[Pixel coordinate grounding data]

+--

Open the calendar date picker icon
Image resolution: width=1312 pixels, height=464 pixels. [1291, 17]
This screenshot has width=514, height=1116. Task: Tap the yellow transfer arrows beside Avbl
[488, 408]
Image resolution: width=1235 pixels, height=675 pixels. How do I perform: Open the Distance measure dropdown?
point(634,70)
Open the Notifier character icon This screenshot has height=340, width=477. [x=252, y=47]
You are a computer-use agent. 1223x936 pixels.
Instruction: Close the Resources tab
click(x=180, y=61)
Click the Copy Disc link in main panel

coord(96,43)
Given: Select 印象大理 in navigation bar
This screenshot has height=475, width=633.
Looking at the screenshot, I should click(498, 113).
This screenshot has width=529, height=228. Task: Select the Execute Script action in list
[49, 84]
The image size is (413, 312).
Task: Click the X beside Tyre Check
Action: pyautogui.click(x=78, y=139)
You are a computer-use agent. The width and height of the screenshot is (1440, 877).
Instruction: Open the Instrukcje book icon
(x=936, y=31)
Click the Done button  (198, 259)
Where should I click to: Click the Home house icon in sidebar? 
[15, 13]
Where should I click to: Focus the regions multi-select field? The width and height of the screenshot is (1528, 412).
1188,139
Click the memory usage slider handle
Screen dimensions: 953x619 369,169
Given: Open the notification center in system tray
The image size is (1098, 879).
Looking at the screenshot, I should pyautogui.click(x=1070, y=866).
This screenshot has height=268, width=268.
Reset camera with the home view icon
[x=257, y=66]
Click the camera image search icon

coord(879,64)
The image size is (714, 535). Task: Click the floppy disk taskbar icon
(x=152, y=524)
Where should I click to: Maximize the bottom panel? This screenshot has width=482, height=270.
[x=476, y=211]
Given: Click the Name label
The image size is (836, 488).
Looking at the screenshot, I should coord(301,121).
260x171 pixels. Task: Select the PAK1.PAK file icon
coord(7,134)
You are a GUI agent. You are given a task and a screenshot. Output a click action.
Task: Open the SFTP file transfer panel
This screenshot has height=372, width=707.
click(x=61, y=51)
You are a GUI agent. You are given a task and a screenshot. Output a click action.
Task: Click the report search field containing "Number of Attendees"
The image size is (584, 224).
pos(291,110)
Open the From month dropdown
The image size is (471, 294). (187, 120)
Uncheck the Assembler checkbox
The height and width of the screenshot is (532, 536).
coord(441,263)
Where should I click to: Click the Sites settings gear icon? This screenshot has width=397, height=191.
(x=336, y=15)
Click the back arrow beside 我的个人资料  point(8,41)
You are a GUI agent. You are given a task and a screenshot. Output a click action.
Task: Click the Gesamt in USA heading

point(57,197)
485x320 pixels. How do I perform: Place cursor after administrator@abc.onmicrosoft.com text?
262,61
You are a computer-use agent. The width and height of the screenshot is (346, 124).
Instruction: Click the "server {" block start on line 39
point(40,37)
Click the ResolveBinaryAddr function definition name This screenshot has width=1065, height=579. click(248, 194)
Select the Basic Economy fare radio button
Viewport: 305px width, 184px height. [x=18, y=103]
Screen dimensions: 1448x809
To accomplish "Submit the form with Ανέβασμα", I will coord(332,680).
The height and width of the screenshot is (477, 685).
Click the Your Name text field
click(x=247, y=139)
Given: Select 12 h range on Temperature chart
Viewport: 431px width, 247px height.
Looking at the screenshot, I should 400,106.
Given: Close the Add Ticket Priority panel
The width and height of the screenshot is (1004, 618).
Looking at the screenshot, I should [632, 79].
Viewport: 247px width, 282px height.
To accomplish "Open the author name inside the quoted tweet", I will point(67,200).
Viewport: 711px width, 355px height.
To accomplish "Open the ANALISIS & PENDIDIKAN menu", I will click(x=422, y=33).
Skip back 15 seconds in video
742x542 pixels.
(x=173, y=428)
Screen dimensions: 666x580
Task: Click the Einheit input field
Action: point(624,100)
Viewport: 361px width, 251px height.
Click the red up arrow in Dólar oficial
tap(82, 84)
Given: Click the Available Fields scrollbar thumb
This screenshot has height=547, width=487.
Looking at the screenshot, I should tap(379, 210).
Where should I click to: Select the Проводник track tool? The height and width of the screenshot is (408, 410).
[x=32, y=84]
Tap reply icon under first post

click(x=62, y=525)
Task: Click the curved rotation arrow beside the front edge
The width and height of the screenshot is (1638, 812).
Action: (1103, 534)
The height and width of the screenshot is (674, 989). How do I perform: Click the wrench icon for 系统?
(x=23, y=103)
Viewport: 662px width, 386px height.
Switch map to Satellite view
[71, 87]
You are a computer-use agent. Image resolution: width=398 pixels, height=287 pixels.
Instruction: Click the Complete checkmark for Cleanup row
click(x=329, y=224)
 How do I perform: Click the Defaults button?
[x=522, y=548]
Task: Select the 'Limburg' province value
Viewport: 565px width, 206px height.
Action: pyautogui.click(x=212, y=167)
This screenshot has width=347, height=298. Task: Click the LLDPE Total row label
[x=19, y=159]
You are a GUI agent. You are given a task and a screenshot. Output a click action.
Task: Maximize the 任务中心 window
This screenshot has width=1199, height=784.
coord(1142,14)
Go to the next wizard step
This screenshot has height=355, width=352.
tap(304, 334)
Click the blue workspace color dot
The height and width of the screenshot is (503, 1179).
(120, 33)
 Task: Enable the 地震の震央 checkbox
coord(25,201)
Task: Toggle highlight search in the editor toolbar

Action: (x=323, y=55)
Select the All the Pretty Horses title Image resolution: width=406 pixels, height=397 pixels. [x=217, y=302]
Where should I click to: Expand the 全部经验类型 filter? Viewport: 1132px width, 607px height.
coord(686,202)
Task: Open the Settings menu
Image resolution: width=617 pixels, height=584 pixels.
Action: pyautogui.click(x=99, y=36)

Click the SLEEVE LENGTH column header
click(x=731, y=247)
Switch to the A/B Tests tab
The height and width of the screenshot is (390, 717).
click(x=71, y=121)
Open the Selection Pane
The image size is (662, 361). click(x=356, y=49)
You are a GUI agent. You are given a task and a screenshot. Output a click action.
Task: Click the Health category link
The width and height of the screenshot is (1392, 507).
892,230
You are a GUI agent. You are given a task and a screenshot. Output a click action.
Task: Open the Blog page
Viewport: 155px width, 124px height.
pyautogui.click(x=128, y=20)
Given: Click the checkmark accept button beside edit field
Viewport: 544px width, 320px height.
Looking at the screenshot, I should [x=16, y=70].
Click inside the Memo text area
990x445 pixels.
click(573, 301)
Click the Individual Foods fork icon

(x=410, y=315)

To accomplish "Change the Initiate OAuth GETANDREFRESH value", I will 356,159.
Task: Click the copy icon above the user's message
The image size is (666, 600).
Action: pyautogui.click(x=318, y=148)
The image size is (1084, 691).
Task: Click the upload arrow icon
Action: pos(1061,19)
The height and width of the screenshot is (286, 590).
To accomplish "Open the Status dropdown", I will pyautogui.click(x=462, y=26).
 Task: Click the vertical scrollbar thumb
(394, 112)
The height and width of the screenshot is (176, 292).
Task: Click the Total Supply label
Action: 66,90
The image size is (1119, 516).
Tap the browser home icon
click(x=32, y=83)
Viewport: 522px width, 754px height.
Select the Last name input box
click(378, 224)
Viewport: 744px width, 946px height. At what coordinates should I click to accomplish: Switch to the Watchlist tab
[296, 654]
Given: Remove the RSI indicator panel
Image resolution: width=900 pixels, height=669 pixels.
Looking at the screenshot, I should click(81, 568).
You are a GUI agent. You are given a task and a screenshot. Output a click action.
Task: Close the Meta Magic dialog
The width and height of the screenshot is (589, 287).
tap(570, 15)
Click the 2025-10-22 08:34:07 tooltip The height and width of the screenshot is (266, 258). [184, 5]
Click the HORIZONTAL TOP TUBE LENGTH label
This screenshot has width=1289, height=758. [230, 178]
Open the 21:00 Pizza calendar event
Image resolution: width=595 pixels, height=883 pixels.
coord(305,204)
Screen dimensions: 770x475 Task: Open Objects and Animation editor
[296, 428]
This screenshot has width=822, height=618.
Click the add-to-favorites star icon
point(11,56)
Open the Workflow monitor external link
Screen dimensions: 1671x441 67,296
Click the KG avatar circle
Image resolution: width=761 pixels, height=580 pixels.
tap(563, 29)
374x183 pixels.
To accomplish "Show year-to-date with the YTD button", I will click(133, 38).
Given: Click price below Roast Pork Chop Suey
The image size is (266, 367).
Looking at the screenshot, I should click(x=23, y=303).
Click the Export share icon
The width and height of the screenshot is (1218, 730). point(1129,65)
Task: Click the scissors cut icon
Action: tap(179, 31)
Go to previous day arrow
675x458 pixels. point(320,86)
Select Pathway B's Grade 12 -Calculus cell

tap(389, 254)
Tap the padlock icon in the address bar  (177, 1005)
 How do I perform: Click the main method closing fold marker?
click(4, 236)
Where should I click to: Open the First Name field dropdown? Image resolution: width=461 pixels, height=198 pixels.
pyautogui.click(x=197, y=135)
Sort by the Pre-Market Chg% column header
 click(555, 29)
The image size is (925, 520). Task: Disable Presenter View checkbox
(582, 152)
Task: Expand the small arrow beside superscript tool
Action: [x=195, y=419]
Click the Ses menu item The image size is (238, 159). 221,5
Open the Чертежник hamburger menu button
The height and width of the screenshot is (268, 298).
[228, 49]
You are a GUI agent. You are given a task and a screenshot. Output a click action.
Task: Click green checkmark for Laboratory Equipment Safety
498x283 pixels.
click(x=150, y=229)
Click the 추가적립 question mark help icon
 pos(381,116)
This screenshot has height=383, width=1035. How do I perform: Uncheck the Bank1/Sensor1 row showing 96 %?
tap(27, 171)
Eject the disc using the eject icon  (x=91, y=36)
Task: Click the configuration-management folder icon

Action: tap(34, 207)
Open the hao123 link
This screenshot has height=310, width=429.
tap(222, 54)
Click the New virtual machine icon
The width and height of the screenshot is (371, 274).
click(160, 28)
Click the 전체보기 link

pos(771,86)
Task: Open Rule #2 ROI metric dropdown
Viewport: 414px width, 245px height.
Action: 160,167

+--

The required output is every line above from the one with "Click the back" down to the one with "Given: Click the Available", restated word for word, ends included.

• Solved problem
Click the back arrow beside 我的个人资料  point(8,41)
You are a GUI agent. You are given a task and a screenshot. Output a click action.
Task: Click the Gesamt in USA heading

point(57,197)
485x320 pixels. How do I perform: Place cursor after administrator@abc.onmicrosoft.com text?
262,61
You are a computer-use agent. The width and height of the screenshot is (346, 124).
Instruction: Click the "server {" block start on line 39
point(40,37)
Click the ResolveBinaryAddr function definition name This screenshot has width=1065, height=579. click(248, 194)
Select the Basic Economy fare radio button
Viewport: 305px width, 184px height. [x=18, y=103]
Screen dimensions: 1448x809
To accomplish "Submit the form with Ανέβασμα", I will coord(332,680).
The height and width of the screenshot is (477, 685).
Click the Your Name text field
click(x=247, y=139)
Given: Select 12 h range on Temperature chart
Viewport: 431px width, 247px height.
Looking at the screenshot, I should 400,106.
Given: Close the Add Ticket Priority panel
The width and height of the screenshot is (1004, 618).
Looking at the screenshot, I should [632, 79].
Viewport: 247px width, 282px height.
To accomplish "Open the author name inside the quoted tweet", I will point(67,200).
Viewport: 711px width, 355px height.
To accomplish "Open the ANALISIS & PENDIDIKAN menu", I will click(x=422, y=33).
Skip back 15 seconds in video
742x542 pixels.
(x=173, y=428)
Screen dimensions: 666x580
Task: Click the Einheit input field
Action: point(624,100)
Viewport: 361px width, 251px height.
Click the red up arrow in Dólar oficial
tap(82, 84)
Given: Click the Available Fields scrollbar thumb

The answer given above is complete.